━━━━━ Record set ━━━━━

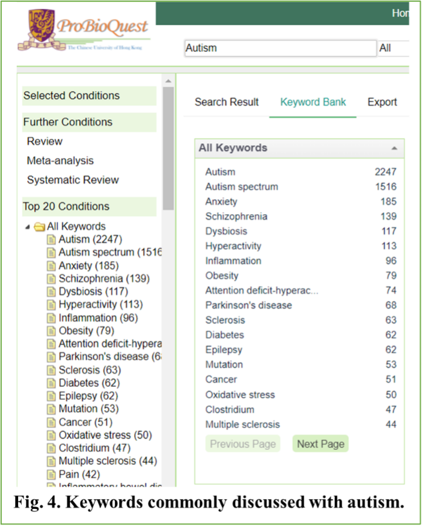Collapse the All Keywords panel header arrow

pos(394,148)
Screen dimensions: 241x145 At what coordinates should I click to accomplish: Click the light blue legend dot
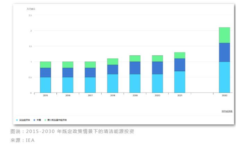click(x=17, y=120)
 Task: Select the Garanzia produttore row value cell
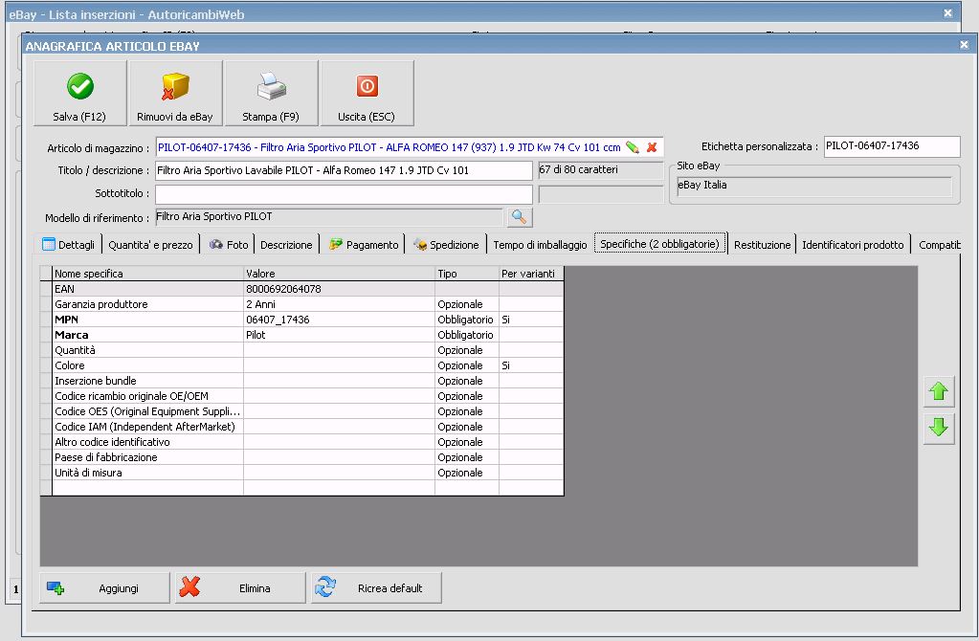(x=339, y=304)
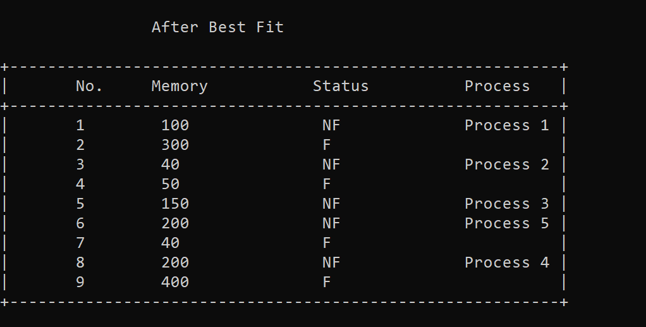The height and width of the screenshot is (327, 646).
Task: Click the "No." column header
Action: pos(89,86)
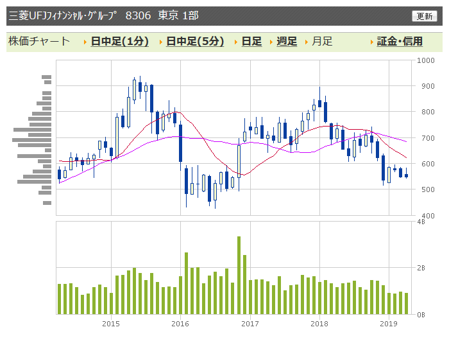Click orange arrow before 日中足(1分)
The height and width of the screenshot is (343, 449).
(x=85, y=42)
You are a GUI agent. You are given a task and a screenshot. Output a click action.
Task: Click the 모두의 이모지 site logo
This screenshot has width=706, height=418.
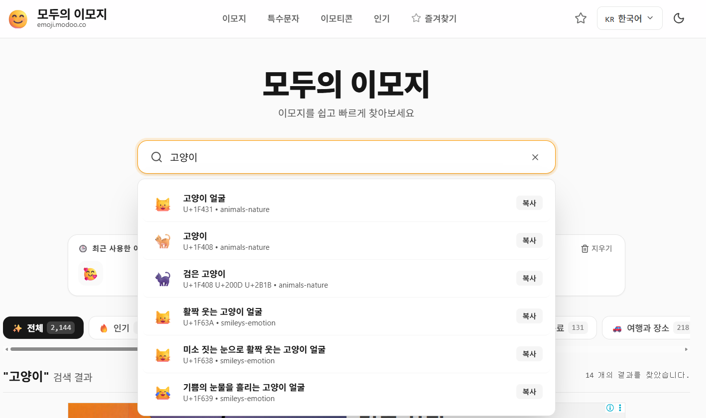click(x=58, y=18)
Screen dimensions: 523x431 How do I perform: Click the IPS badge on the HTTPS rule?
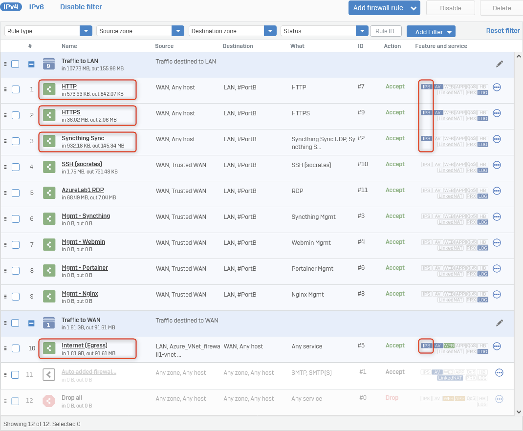426,113
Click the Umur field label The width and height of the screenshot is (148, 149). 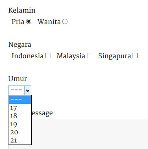pyautogui.click(x=17, y=79)
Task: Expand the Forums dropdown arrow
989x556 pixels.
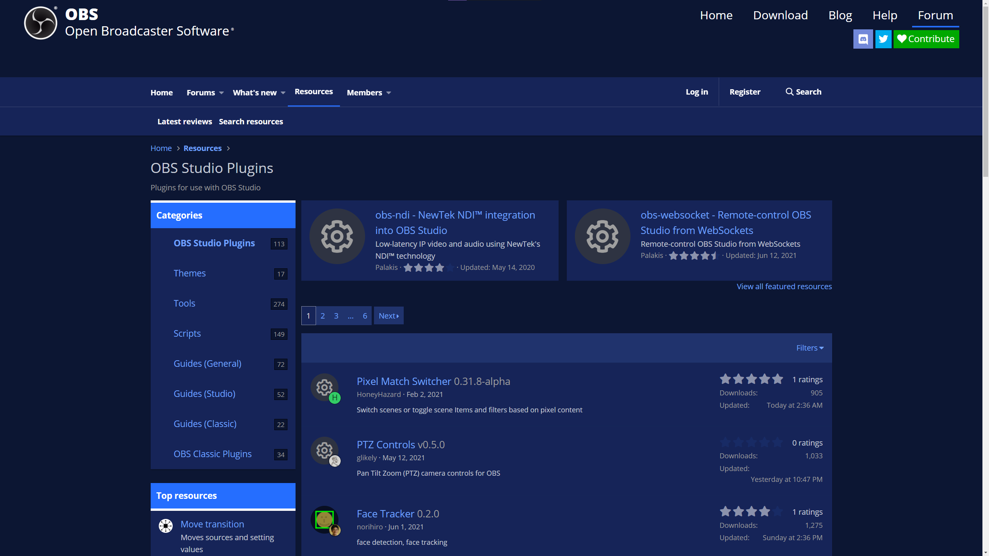Action: [x=221, y=93]
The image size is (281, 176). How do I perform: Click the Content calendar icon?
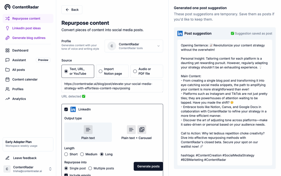7,79
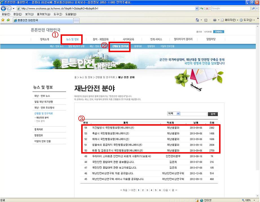Click the Refresh icon beside address bar
The height and width of the screenshot is (202, 260).
202,8
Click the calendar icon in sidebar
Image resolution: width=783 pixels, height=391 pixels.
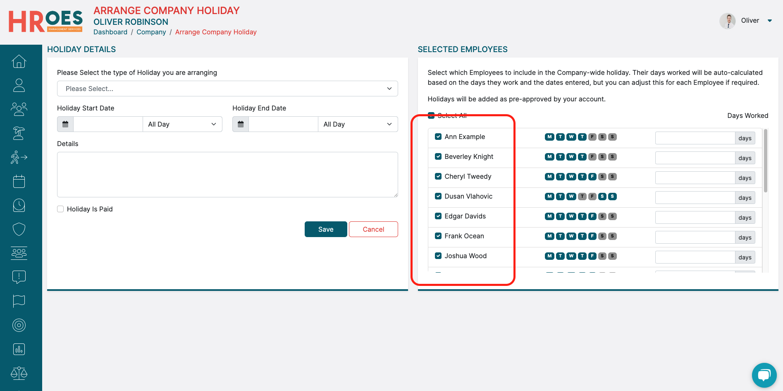point(19,181)
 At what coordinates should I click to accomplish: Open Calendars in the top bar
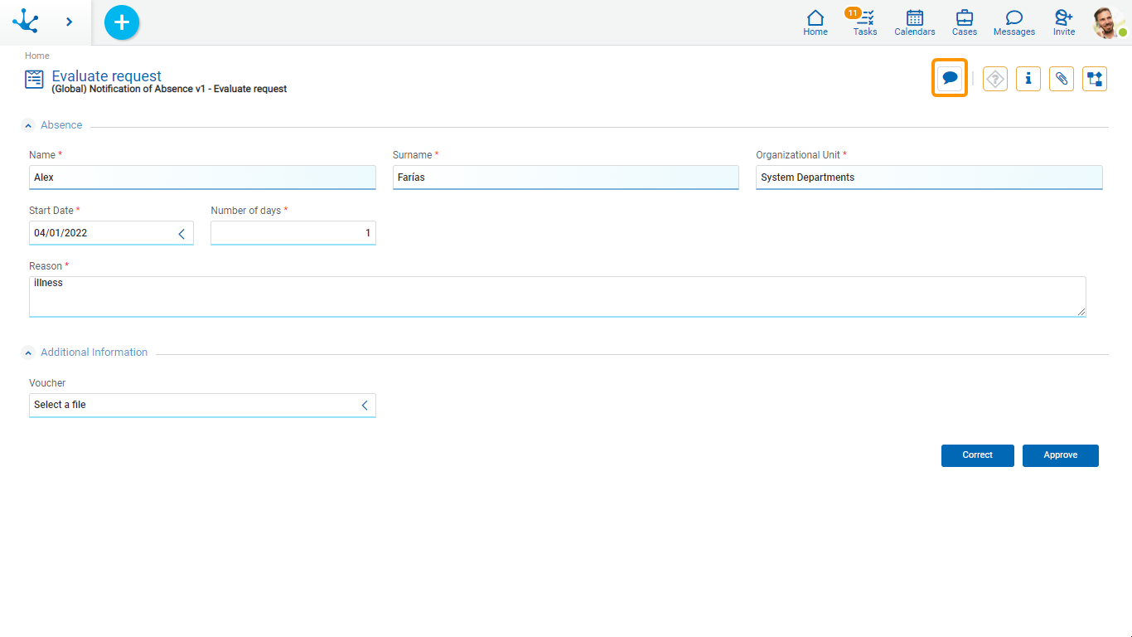click(914, 22)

━━━━━

Exercise directions
Rewrite the lines from the one containing "Task: Expand the Forums dropdown arrow" through the end of the lines, inclusive, with "top bar" replaced by "header bar" and everything else unchanged. Leave the pictures out.

Answer to this problem
Task: Expand the Forums dropdown arrow
989x556 pixels.
Action: [x=221, y=93]
The image size is (281, 176). How do I perform: Click the Content calendar icon?
7,79
Click the Refresh icon beside address bar
The height and width of the screenshot is (202, 260).
202,8
Click the calendar icon in sidebar
Image resolution: width=783 pixels, height=391 pixels.
point(19,181)
 At what coordinates should I click to accomplish: Open Calendars in the header bar
click(914, 22)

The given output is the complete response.